La desaforada ocupación del edificio del diario El Nacional por efectivos militares a las órdenes de Diosdado Cabello contrasta en su fiereza con la cobardía que muestran los generales bolivarianos ante otra ocupación: la que despliegan en conjunto, desde hace dos décadas, las llamadas “disidencias” de las FARC colombianas y el ELN en territorio venezolano.
Fundado hace 78 años, El Nacional corporizó a la vista de generaciones de compatriotas los más acerados e indiscutibles valores de libertad política y pluralidad intelectual.
La ocupación ordenada por Cabello es, sin más, un expolio: un atraco a mano armada que el régimen imperante en Venezuela pretende sobredorar con un dictamen del Tribunal Supremo, organismo judicial cuya magistratura preside un malhechor dos veces acusado de homicidios distintos e inexplicablemente beneficiado, dos veces también, por medidas de clemencia.
La orden del Tribunal Supremo, acatada sin oficio por una unidad de asalto, pretende hacer efectiva la sentencia con que un juez vendido obliga a resarcir ¡los daños morales! causados por El Nacional a un hombre por cuya captura el programa de recompensas del Departamento de Estado de Estados Unidos ofrece desde hace 14 meses una recompensa de 10 millones de dólares.
Poco más de 15.000 metros cuadrados cubren la edificación modelo y los equipos de una cabecera histórica en América Latina. Según algunos cálculos, los activos arrebatados cubren con su valor actual apenas la mitad de los 13 millones de dólares que el juez estima que valen el honor y el buen nombre de Cabello. La martingala de su honor vulnerado manifiesta una vez más su inextinguible, personal saña contra todo lo luminoso y noble que brille en Venezuela.
Es, ciertamente, otro golpe a la libertad de expresión, tan perseguida durante dos décadas de régimen chavista. Pero No puede ser de otra manera, me digo, y en lo que sigue imparto dos o tres cosas sobre el diario caraqueño en que eché los dientes y que juzgo dignas de recordar en esta hora.
El Nacional apareció en 1943, durante el cuarto año de la Segunda Guerra Mundial, cuando la lucha contra los fascismos aún no se decidía. Venezuela, regida todavía por resabios del gomecismo, atravesaba el segundo gran boom petrolero que dio lugar a cambios determinantes, como fue la irrupción de las mayorías venezolanas en nuestra vida política. La era de los sindicatos petroleros y los grandes partidos de masas apenas comenzaba.
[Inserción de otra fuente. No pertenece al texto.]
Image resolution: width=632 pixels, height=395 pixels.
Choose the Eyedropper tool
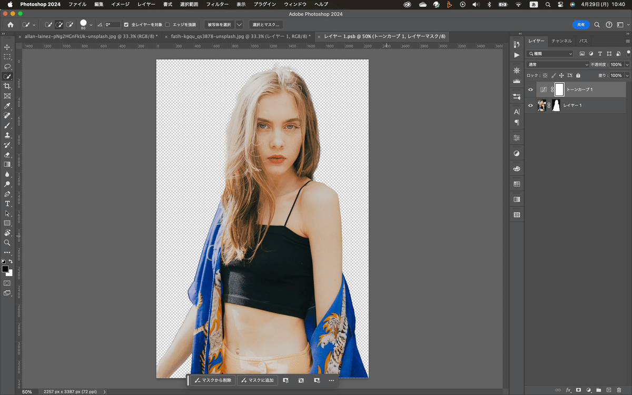pos(7,106)
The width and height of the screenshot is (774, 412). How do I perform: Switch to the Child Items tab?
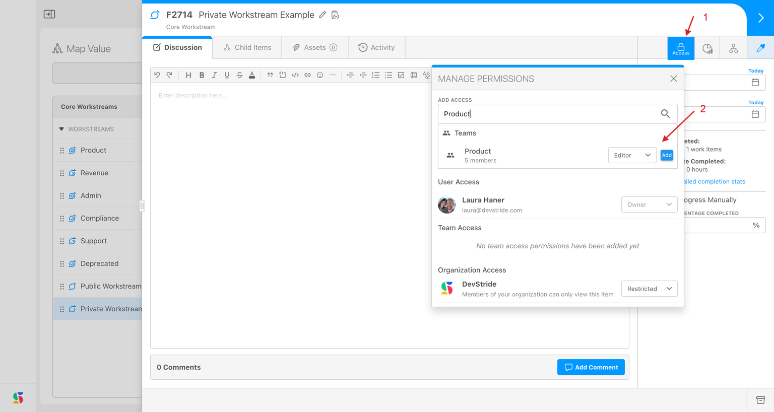pyautogui.click(x=247, y=47)
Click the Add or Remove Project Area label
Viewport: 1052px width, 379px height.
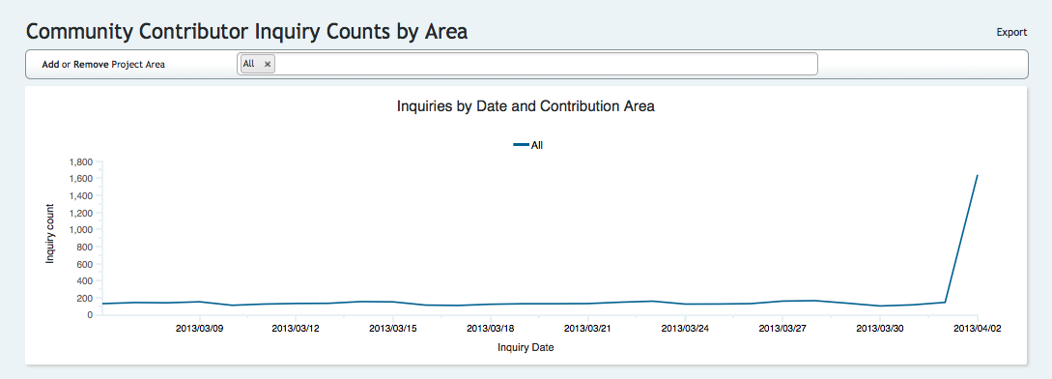click(103, 65)
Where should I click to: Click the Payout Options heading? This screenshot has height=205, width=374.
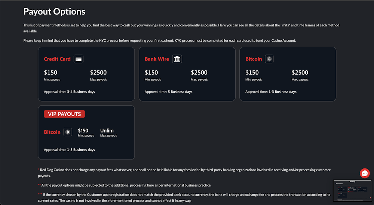tap(54, 12)
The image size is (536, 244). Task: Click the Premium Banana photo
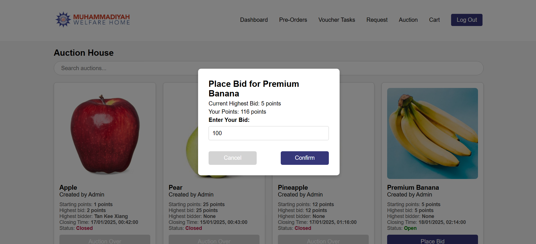(432, 133)
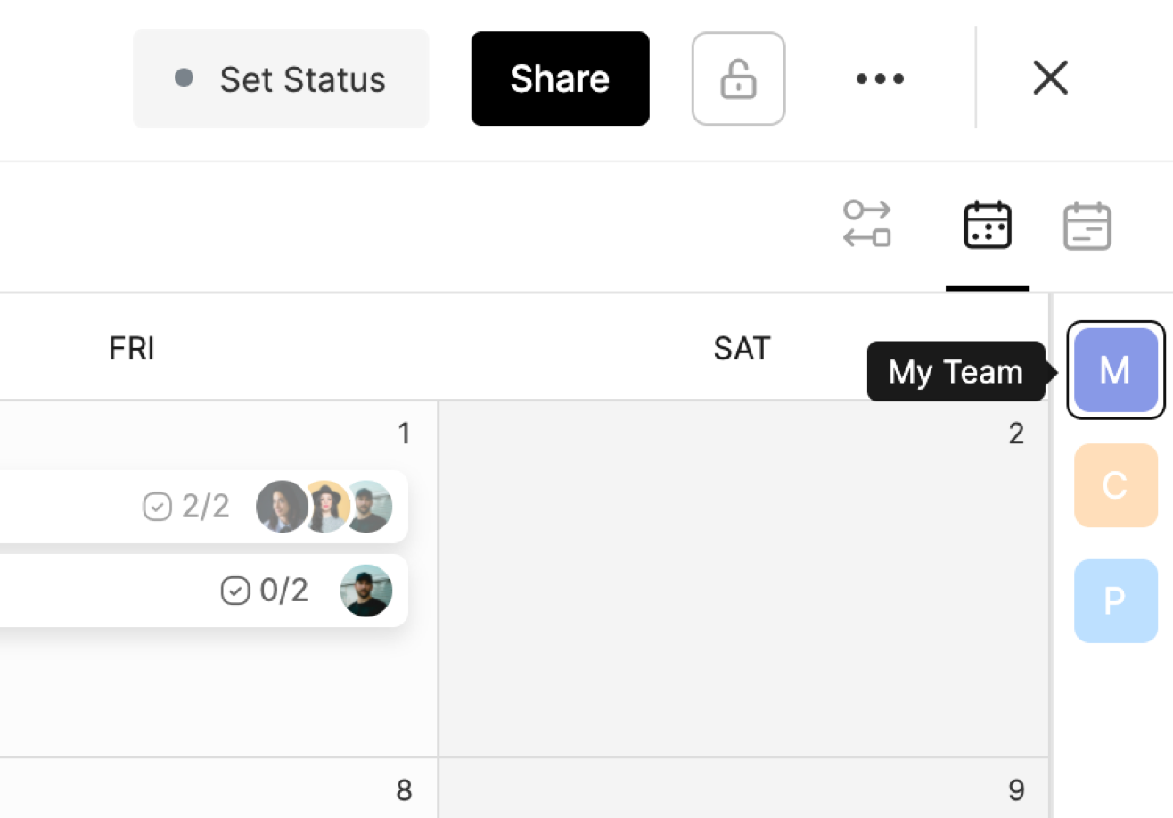Click the 2/2 subtask checkmark icon
This screenshot has height=818, width=1173.
click(x=157, y=507)
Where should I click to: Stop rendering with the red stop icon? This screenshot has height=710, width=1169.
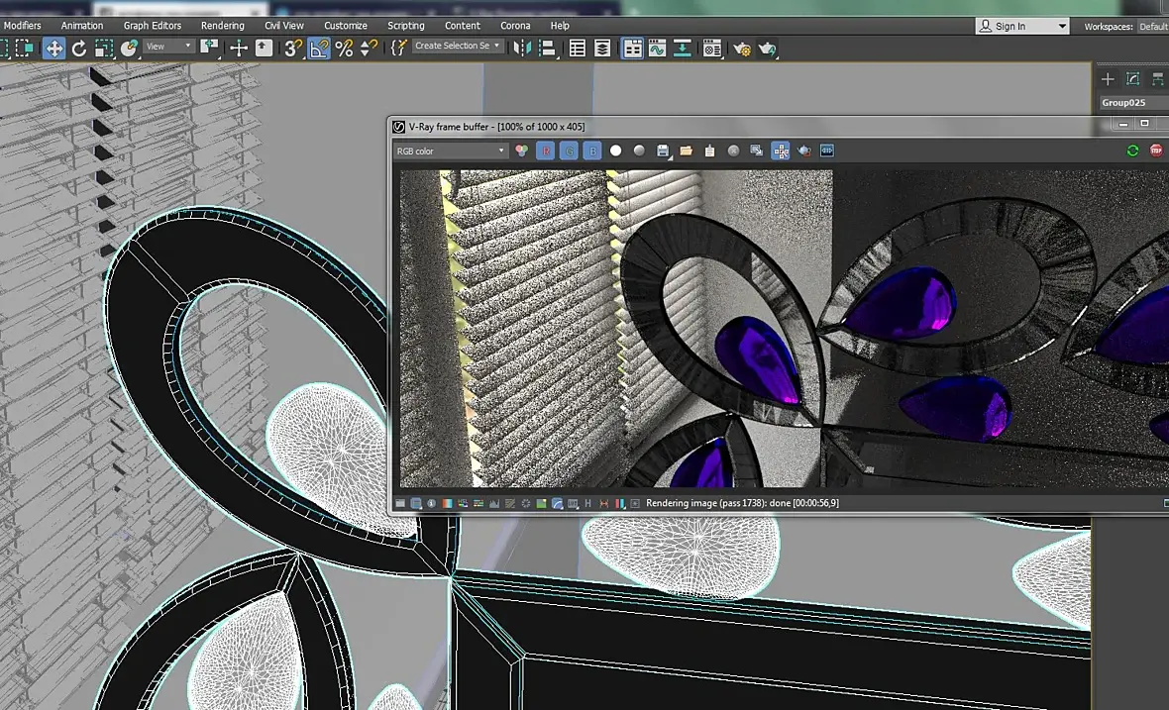tap(1156, 151)
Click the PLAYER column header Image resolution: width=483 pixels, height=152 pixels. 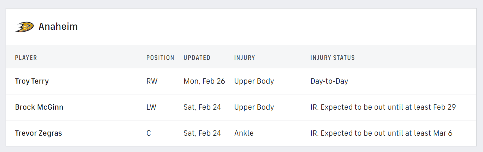(26, 58)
La generación de mis padres, nacidos durante las primeras dos décadas del siglo pasado en un país palúdico que, sojuzgado por chafarotes, malvivía del café, vio a un maestro de escuela novelista convertirse, gracias al voto universal, en presidente de la República. Vio en La Habana a nueve humildes hombres del pueblo triunfar en una Serie Mundial de beisbol amateur, allá por 1941.
Este hecho, conmemorado aún por los venezolanos cada mes de octubre, podría ser despachado como una cita al pie del Diccionario Polar de Historia de Venezuela si no fuera porque aquel mismo populoso año de 1941, solapándose en cosa de semanas con el triunfo en La Habana, surgió el gran partido socialdemócrata de Rómulo Betancourt.
Cuatro años más tarde, en otro octubre, Betancourt llegó al poder y emprendió los grandes cambios en la educación pública y en la cultura cívica nacionales que la dictadura de Pérez Jiménez no pudo sofocar. Entre medias, en agosto del 43, nació el periódico que Diosdado Cabello cree haber liquidado para siempre.
No sé a qué leyes se deba el que un diario que vio la luz dirigido por Miguel Otero Silva, gran figura histórica de la izquierda marxista venezolana, haya podido no solo convertirse en bastión de la resistencia a la tiranía perezjimenista, sino además, una vez Venezuela recuperó sus libertades democráticas en 1958, convertirlo en el más poderoso medio de expresión liberal que jamás tuvo la prensa venezolana. Y digo liberal en su acepción más amplia y vigorosa.
Cosas inapreciables como estas que cuento –imperceptibles, desde luego, para un obtuso narcofascista como Cabello– signan la historia de El Nacional. Por ellas sé que esta historia en modo alguno ha terminado.
Las tiene muy presentes mi solidaridad con su actual editor, Miguel Henrique Otero, y con el resto del equipo. “El juego no acaba hasta que termina”, dejó dicho el sabio Yogi Berra.